I'm concerned for Christmas this year. This time of amity and peace on Earth and goodwill seems to have been brushed aside in favor of ringing cash registers instead of sleigh bells. I like giving and getting presents but the madness has seemed to reach ever higher peaks. The appearance of Christmas music and decorations before the Thanksgiving turkey leftovers are even finished has me miffed.

I understand the wanting to get a jump on holiday shopping, but does it have to be so commercialized? I can barely watch TV due to the intensity of Christmas advertising smearing its way across the screen. I like Christmas things, like lights and cozy fireplace mantles strung with jaunty stockings and a little garland. I like a good Nativity scene and maybe a little caroling, but not until December at least. And then, only for two weeks before the actual event.

I'm no fool and I am aware of the storied history of the Commercialization of Christmas. Heck, Rudolph the Red Nosed Reindeer is not a beloved children's classic but a marketing ploy by Montgomery Ward from 1939. (Although it may be beloved) So there's been no shortage of using Christmas to sell things. It's just this current marketing blitz that is getting to me. It seems it's impossible to go less than two minutes without seeing something Christmas related.
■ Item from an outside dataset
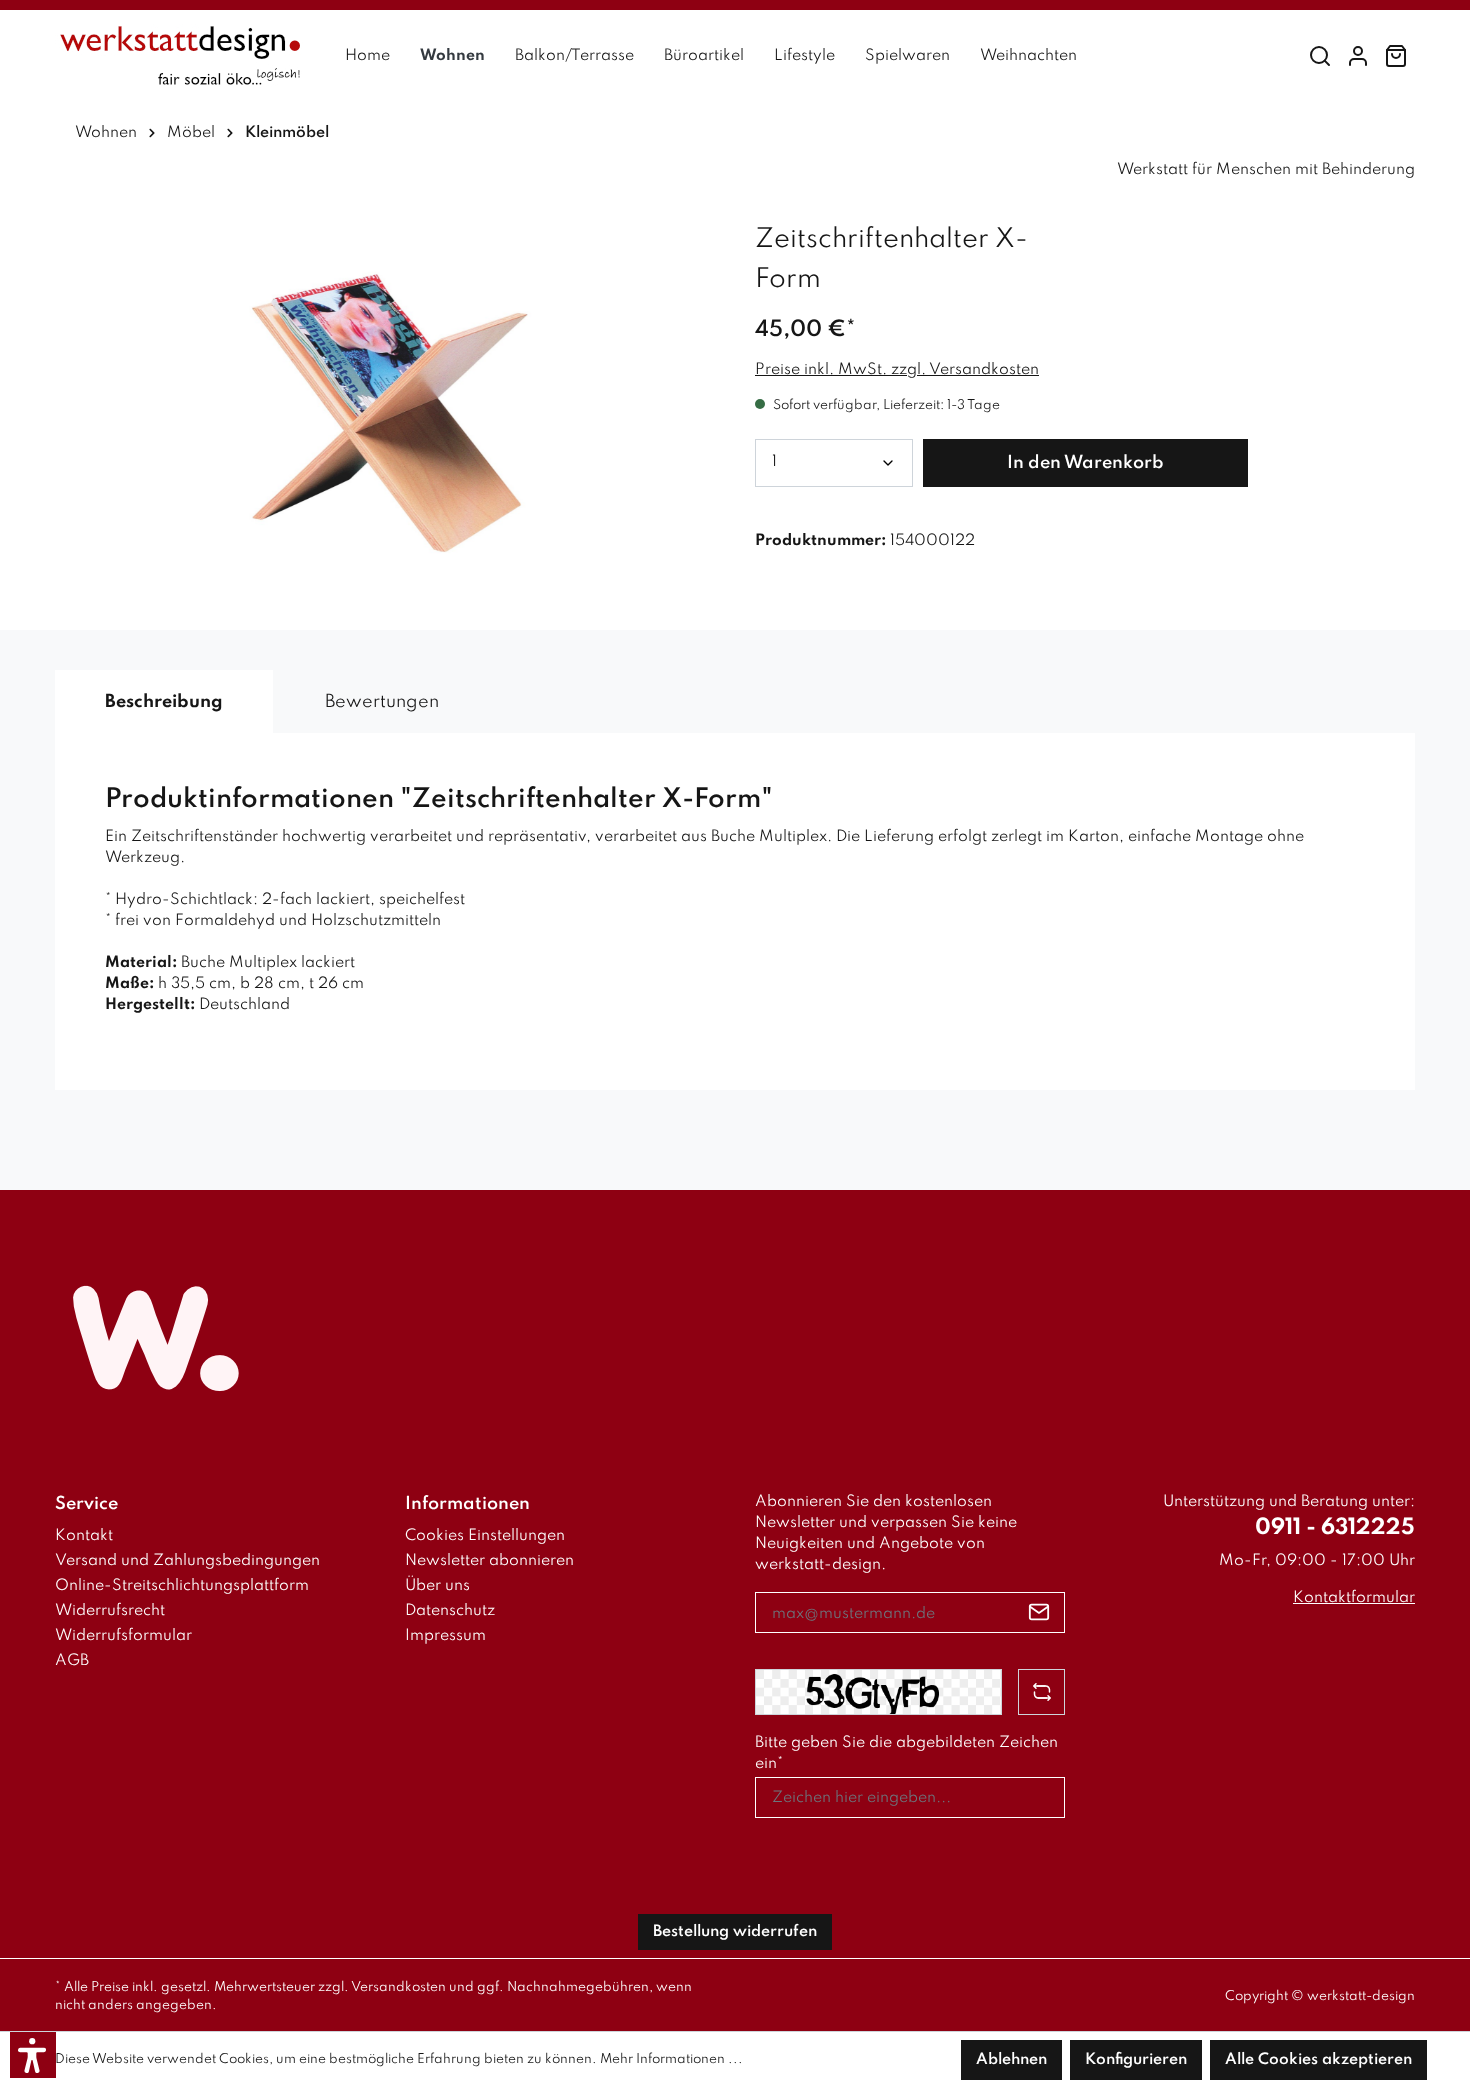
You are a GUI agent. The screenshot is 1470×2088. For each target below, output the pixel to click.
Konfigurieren (1136, 2060)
Work has not made it any easier as they have now switched from the smooth jazz overhead to 24 hours of Christmas music. It's enough to make a man want to take a hostage. I had a job many years ago where some of the employees and I started a revolution to escape the constant barrage of Christmas music. We were swiftly defeated and told to leave the radio alone. It was a sad day. The constant music makes enjoying the holiday very difficult. Even though today appears to be the first full day of Christmas music, I'm already sick of Cindy Lauper explaining to me why it feels like Christmas, even though I seriously do not feel like it's Christmas at all. A rhythmic guitar solo hardly ever makes me feel like Christmas.

I've also been very jaded by the numerous Christmas miracle movies I've seen throughout my life. The last minute perfect gift, the realization that greatest gift of all is family or that Santa is in fact, real and will help me get that book published because of my unfailing belief that all men are indeed capable of good deeds.  It often makes me wonder when my Christmas miracle will arrive. I think at this point, my Christmas miracle would be meeting a girl that wants to hang around with me at least through the New Years Eve kiss and maybe longer.

So everybody take it easy regarding Christmas and remember that ultimately, it is about loving each other, even when there's no room at the Inn and we have to sleep in the barn just so we can be present for the Roman census.